The Media20 Summit Amplifies Global Media Issues

The Media20 Summit has taken advantage of the G20 Presidency of South Africa, which is providing a great opportunity to drive key initiatives across various sectors, to lobby world leaders to acknowledge critical media freedom, sustainability and safety of journalists.
Cas Coovadia, B20 Sherpa, addressed delegates, journalists, and changemakers attending the launch of the M20 Summit in Johannesburg on Sunday, 31 August 2025. He said the Summit was a rare space where media would sit at the heart of global progress. It was a chance to forge partnerships, not just between governments and journalists, but between business and truth. Between profit and principle.
“When journalists are empowered, when stories are told with integrity, and when Africa speaks for itself, the world listens.”
He said that for too long, Africa’s narrative had been distorted by external lenses. “The story of Africa,” he declared, “has too often been written by others, framed through deficit, disaster and dependency.”
He said the continent was rising, not waiting.
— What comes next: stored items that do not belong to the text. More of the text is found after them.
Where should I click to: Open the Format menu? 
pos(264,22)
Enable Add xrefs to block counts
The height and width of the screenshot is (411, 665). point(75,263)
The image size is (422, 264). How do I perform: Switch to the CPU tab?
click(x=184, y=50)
And its ascent demanded empowered newsrooms free to investigate, bold enough to question, and imaginative enough to reframe the African narrative.
He said South Africa’s reckoning with state capture had not begun in Parliament, but in the newsroom. Journalists had followed the paper trails, decoded the emails, and exposed the rot. Their work led to commissions, accountability, and the first steps of national healing. “That is not just journalism,” Cas said. “That is nation-building.”
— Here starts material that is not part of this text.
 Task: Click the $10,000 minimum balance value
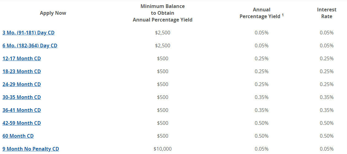tap(162, 149)
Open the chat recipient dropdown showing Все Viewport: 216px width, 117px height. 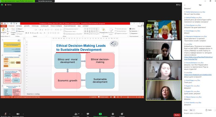[x=192, y=110]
Coovadia, a lifelong advocate for truth, accountability, and inclusive growth, drew parallels to Brazil’s Operation Car Wash, saying investigative reporting toppled giants and reshaped politics. These stories, he insisted, were not anomalies; they were proof that the media, when free and capable, was a pillar of democracy.
He turned the lens on business, saying the business world cannot speak of inclusive growth while ignoring the role of the media in holding it accountable.
He said the investing principle that prioritises environmental issues, social issues, and corporate governance (ESG principles) would mean nothing if the institutions that ensured transparency were left to wither. Newsrooms needed investment, not just to survive, but to thrive. To train reporters, protect whistleblowers, and embrace digital security.
Dr Kirston Greenop, Head of Corporate Citizenship at Standard Bank Group, said there was no secret that the world of media was facing many existential threats, and the work of truth-telling was becoming highly contested and increasingly challenging.
She said that this year’s M20 Summit was aimed at positioning media integrity and sustainable journalism as critical components of the G20 agenda while reflecting on global conversations about interconnected challenges like sovereign debt and climate change, among others.
This is why Standard Bank welcomed the opportunity to play a small part in ensuring that this M20 Summit took place successfully.
Dr Greenop said that as Africa’s largest bank by assets, Standard Bank Group is actively involved in ensuring the success of the G20 Presidency.
“We are a Lead Sponsor in B20 South Africa, the business dialogue platform that supports the G20,” he said.
Although there was no silver bullet to solving the challenges the media faced globally, it was gatherings like the M20 Summit that reaffirmed the view that the media does not stand in isolation in working to address the challenges. After all, it was the global order that followed the end of WW2, built on the understanding that one hand washes the other, that showed that there was greater strength in ‘standing in unison’.
Welcoming guests to a banquet ahead of the M20 Summit, Heather Robertson, SANEF Gauteng co-convenor, described ethical journalists as an endangered species in an era of digital disinformation.
She explained that SANEF was formed in 1996 to unite media professionals committed to ethical journalism and media freedom. She highlighted the threats journalists face globally, including violence and job insecurity due to the collapse of traditional advertising models disrupted by digital platforms.
SANEF has proposed a Journalism Fund (JFSA) seeking R100 million to support public interest journalism, she said, also calling on business leaders to support media viability through advertising, corporate subscriptions, and corporate social investment. Quoting a recent research by Trialogue24, she said it found that out of R12.7 billion of Corporate Social Investment only 1% of it in South Africa currently goes toward media freedom initiatives to build a sustainable information ecosystem in the country’s Bill of Rights.
The M20 Summit will produce the Johannesburg M20 Declaration, urging G20 leaders to address the information integrity crisis. The speech encourages business support for media literacy programs to help citizens distinguish between real news and misinformation.